After his picking-plays-out-of-a-hat offense made things uncomfortable for the Gophers defense all day Saturday, Western Michigan coach Bill Cubit provided one more awkward moment for the Gophers as he left TCF Bank Stadium.
While the Gophers celebrated their 3-0 start, Cubit voiced the ticklish truth about the reason they walked away with a 28-23 victory over his Broncos.
"I thought [Max Shortell] came in and really provided a spark. He was probably the difference," Cubit said of Minnesota's second-string-on-paper quarterback.
When senior starter MarQueis Gray was carted off to the locker room before halftime with an ankle injury, "your whole game plan changes," Cubit said, gift-wrapping a Gopher-sized quarterback debate and dropping it in Jerry Kill's lap. "No offense to Gray, you have a guy who can throw it around a little bit more."
No wonder Kill said afterward of his friend, "I'm glad we won the game, and I'm glad he's getting on a plane."
Nothing distracts a football team and its fan base like a multiple-choice depth chart at the sport's most important position, which is why Kill and Shortell reacted to Max-or-MarQueis questions after the game as if they were being interrogated by enemy soldiers.
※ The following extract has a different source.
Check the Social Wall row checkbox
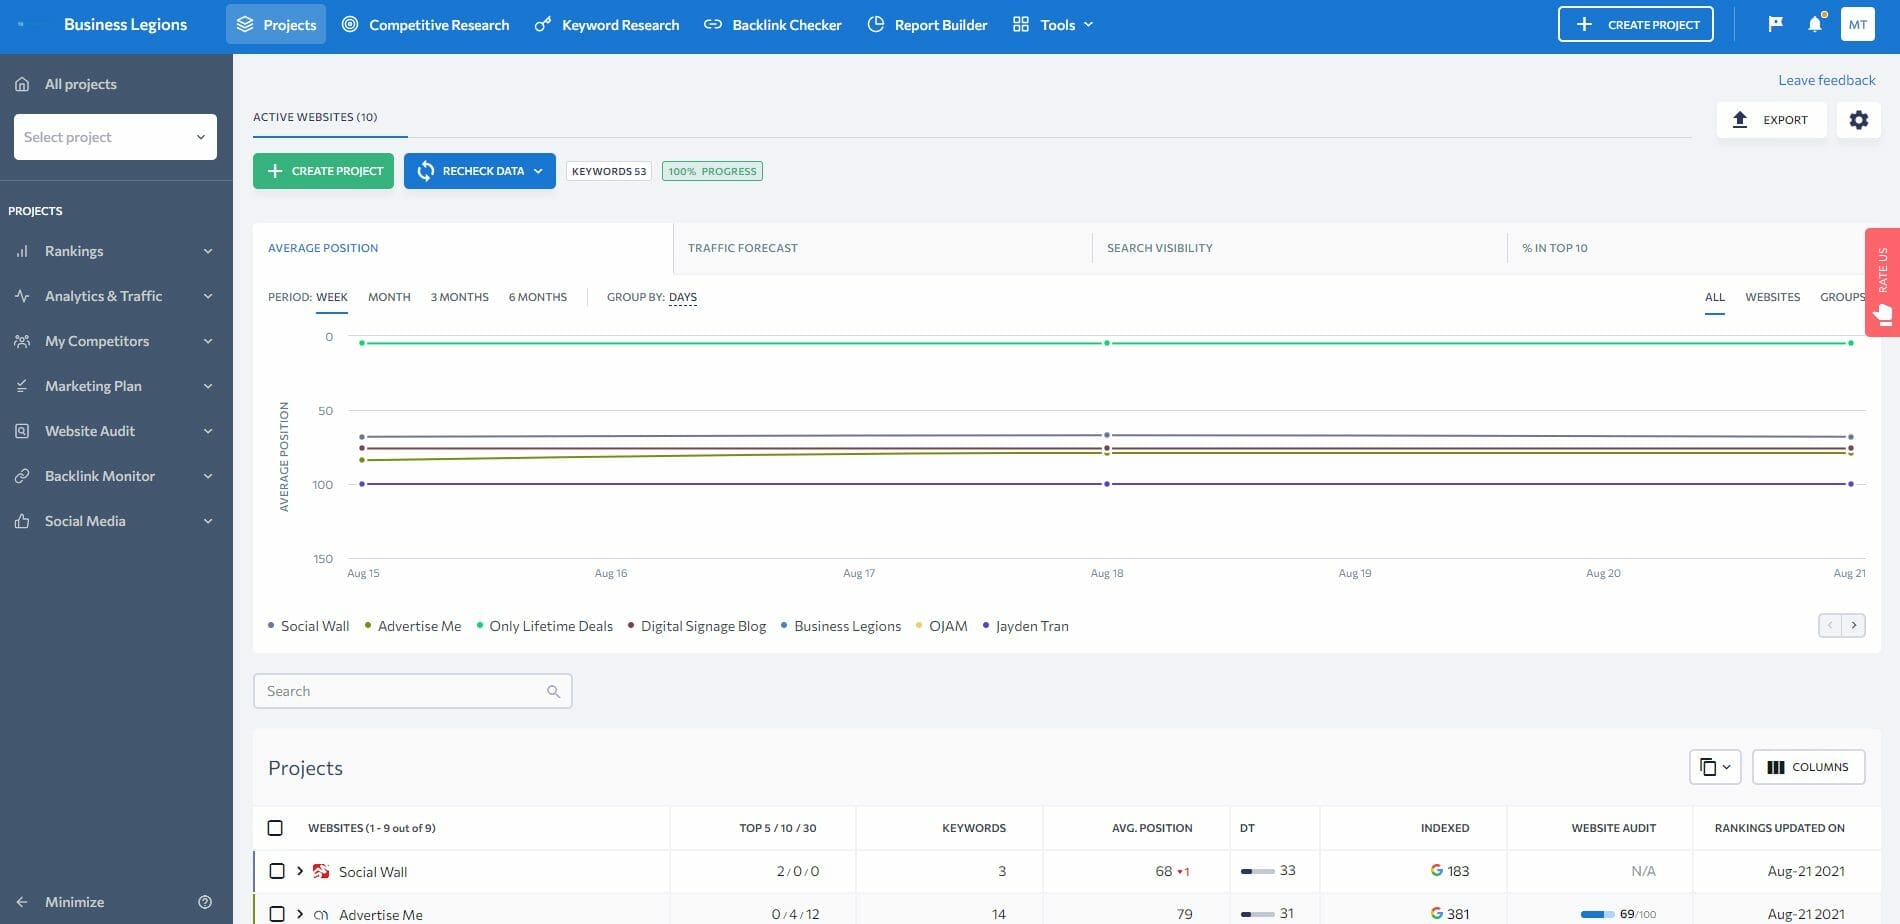This screenshot has width=1900, height=924. pos(277,870)
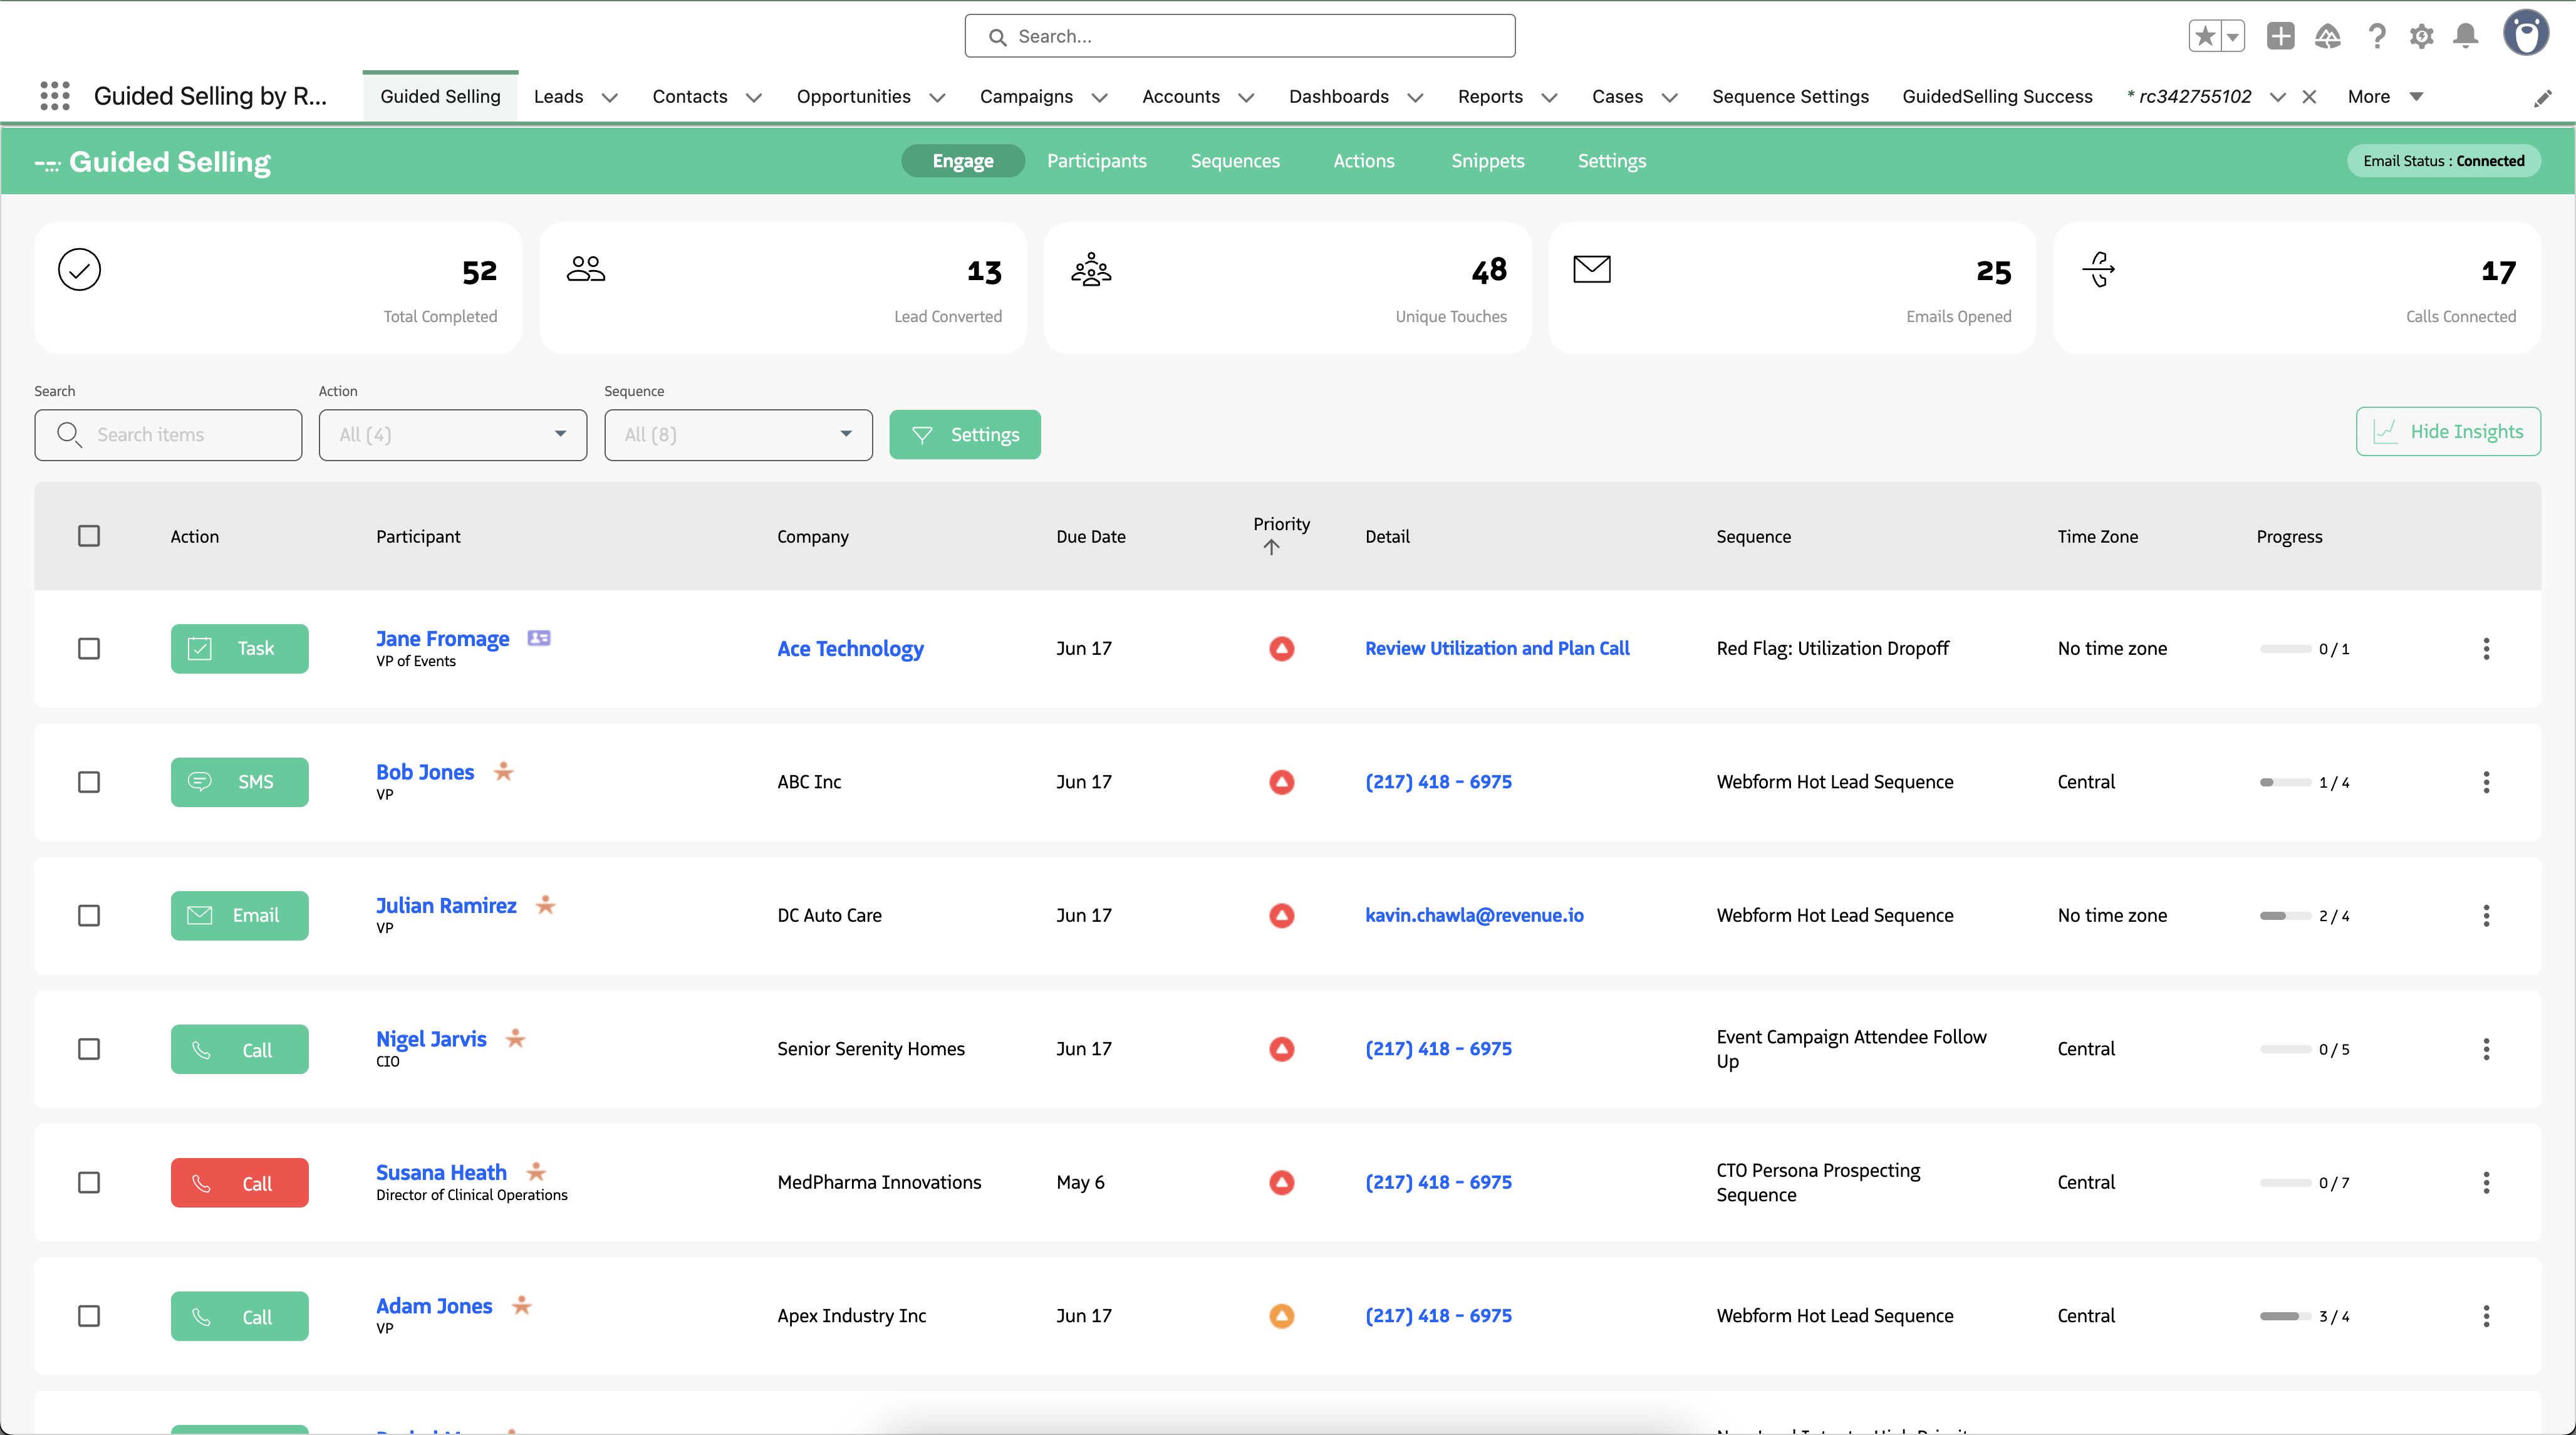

But if Kill spends the next week or two defusing as much as coaching, it was worth it, because Cubit was right. The offense seemed to be running out of gas late in the first half when Gray's left leg got twisted under him as he ran into a pile of defenders -- and Shortell was packing jet fuel. The sophomore completed a 32-yard pass down the right sideline to Derrick Engel on his very first snap, then flicked a 24-yarder to Isaac Fruechte a couple of plays later. And in an odd bit of symbolism, the cart carrying Gray to the locker room arrived at the right corner of the end zone at the same moment that Shortell fired a 9-yard pass to the left corner, a nifty bit of playmaking that put the Gophers ahead for good.
One could almost hear the sports talk-radio phone lines lighting up as they kicked the extra point.